There is a thing we call a snapshot, I've talked about it here. What we generally mean by the word is a photograph that has meaning and emotional impact only for the photographer and, perhaps, a few people close to the photographer. These are otherwise uninteresting photographs of Aunt Sally's birthday party and so on.

While taking some snapshots of my own recently, a couple of things occurred to me.

First: typically, snapshots are lousy compositions. Even if you have some notion of composition, as I fancy I do, one is forced into bad composition by the reality of the situation. My daughter is doing a very cute thing which we want to have pictures of to share, but she's doing it in bad light and with a terrible amount of background clutter. That's too bad, but it is the reality. It is true. Nothing I can do will make these photographs "good" in any formal sense.

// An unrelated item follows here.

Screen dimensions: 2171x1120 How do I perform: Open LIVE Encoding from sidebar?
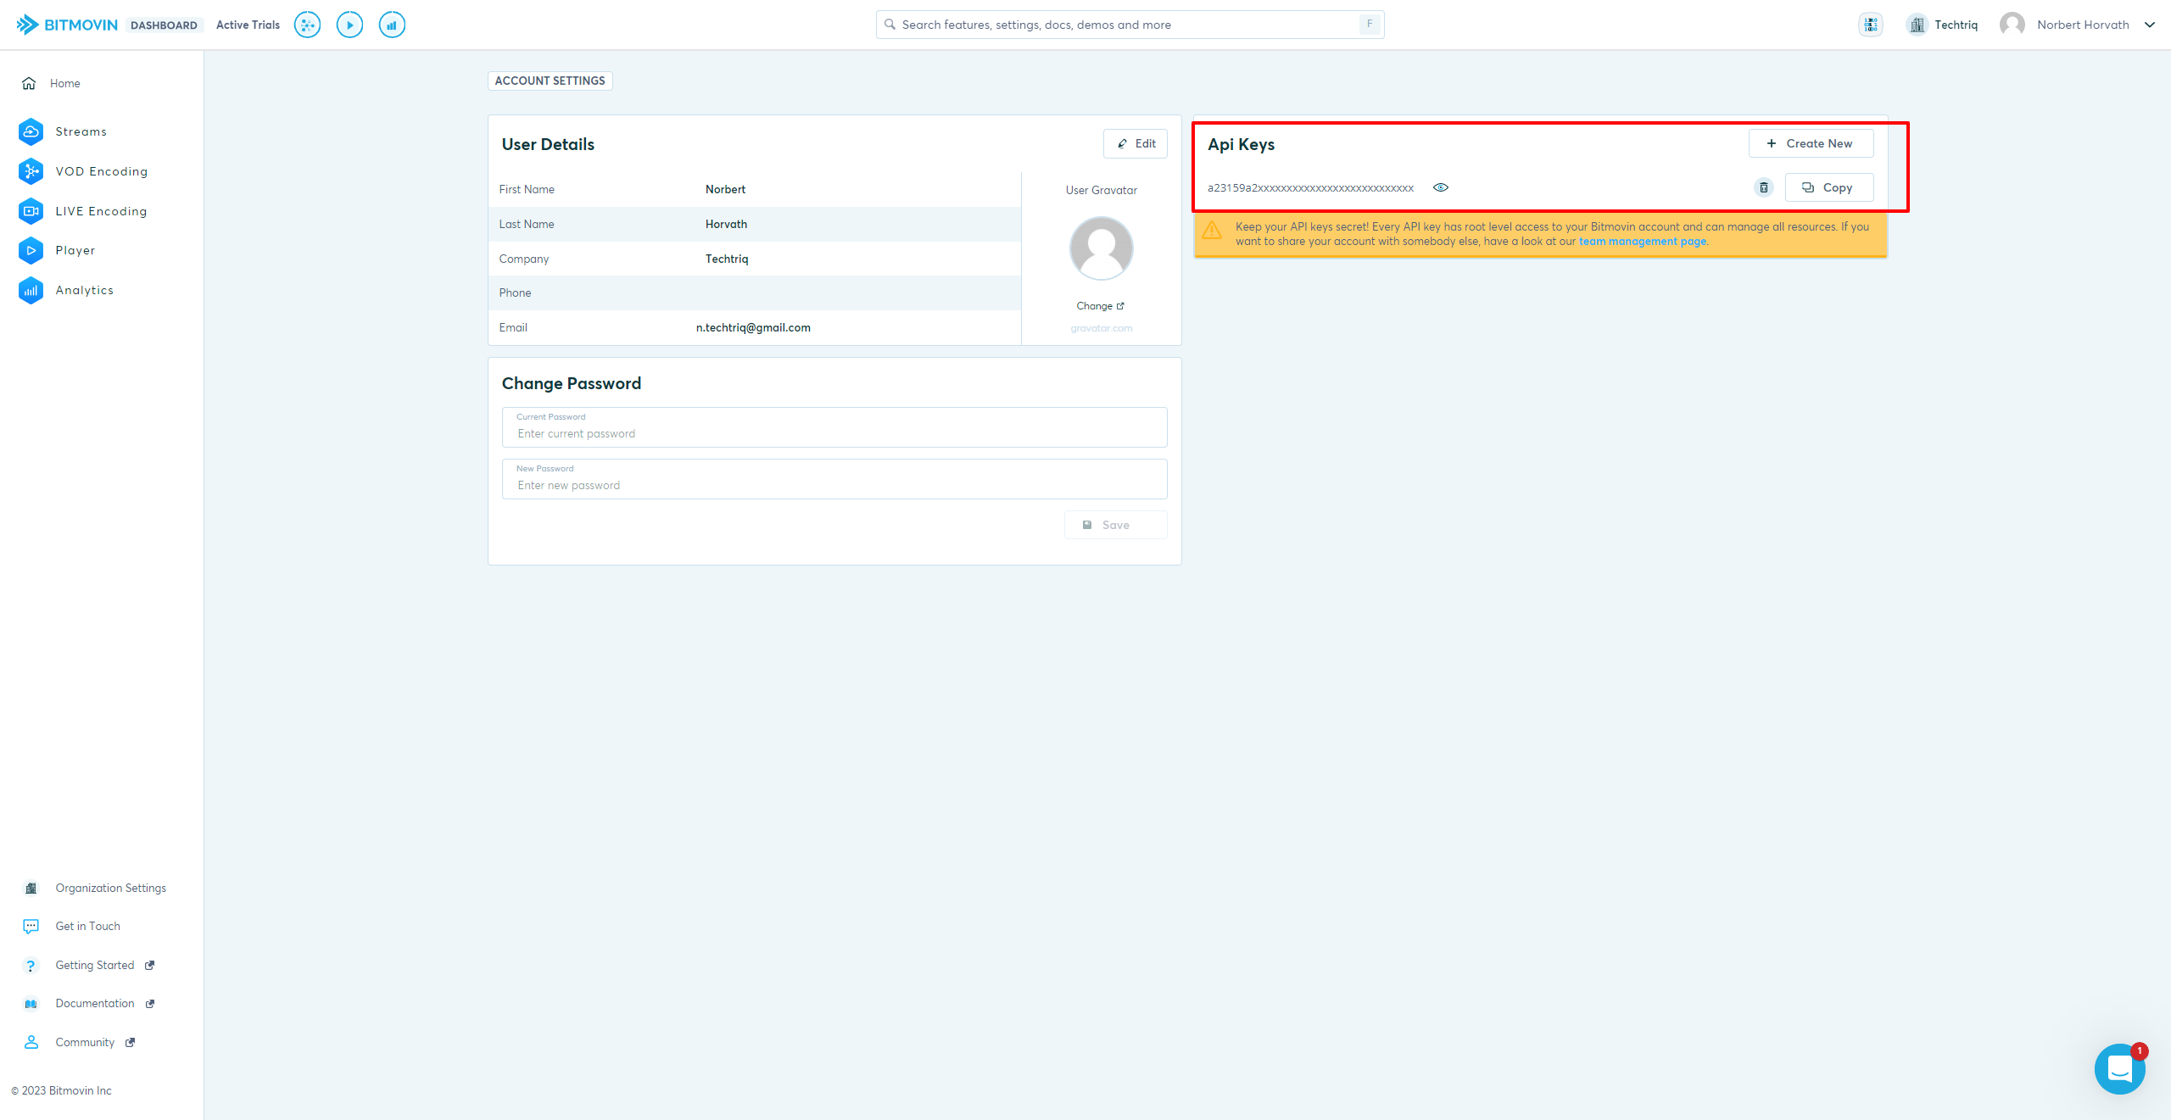point(101,211)
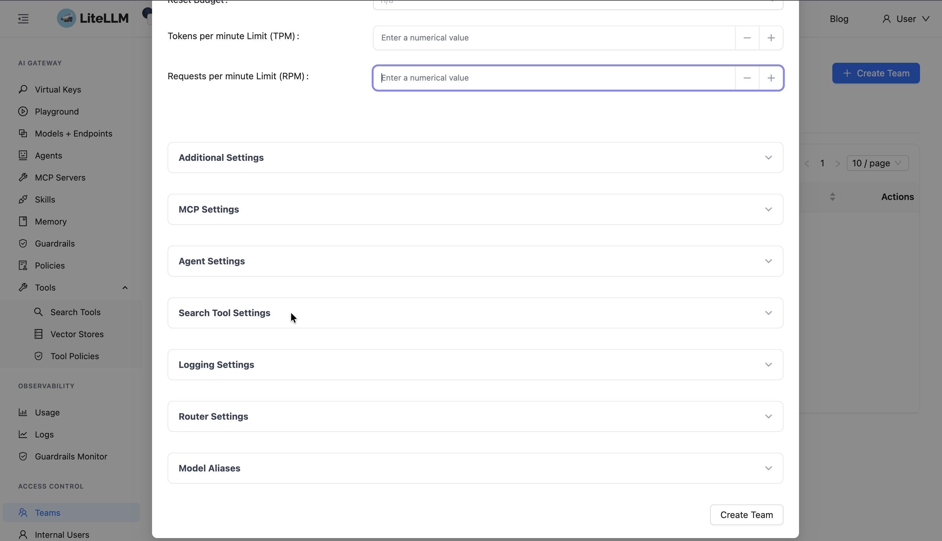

Second: snapshots are often altogether too revealing of the world surrounding the subject. All that background clutter is the detritus of an actual life. The bad light is just what the kitchen looks like. The unfortunate expression, the broccoli stuck in the teeth, all these are real details of a real thing, because the snapshot is more or less by definition not formally posed and cleans none of this stuff up. This too is truth.

How much of our disinterest toward, our dislike of, snapshots comes from the formally "bad" qualities, and how much of it comes from our discomfort at having this intimacy thrust upon us, unasked-for? Should we embrace them, in their billions, for the qualities of truth they bring with them? Perhaps not as art, but as an honest and faithful (in some senses) record of what was and is?

If we were to embrace them, how should we or even could we manage that?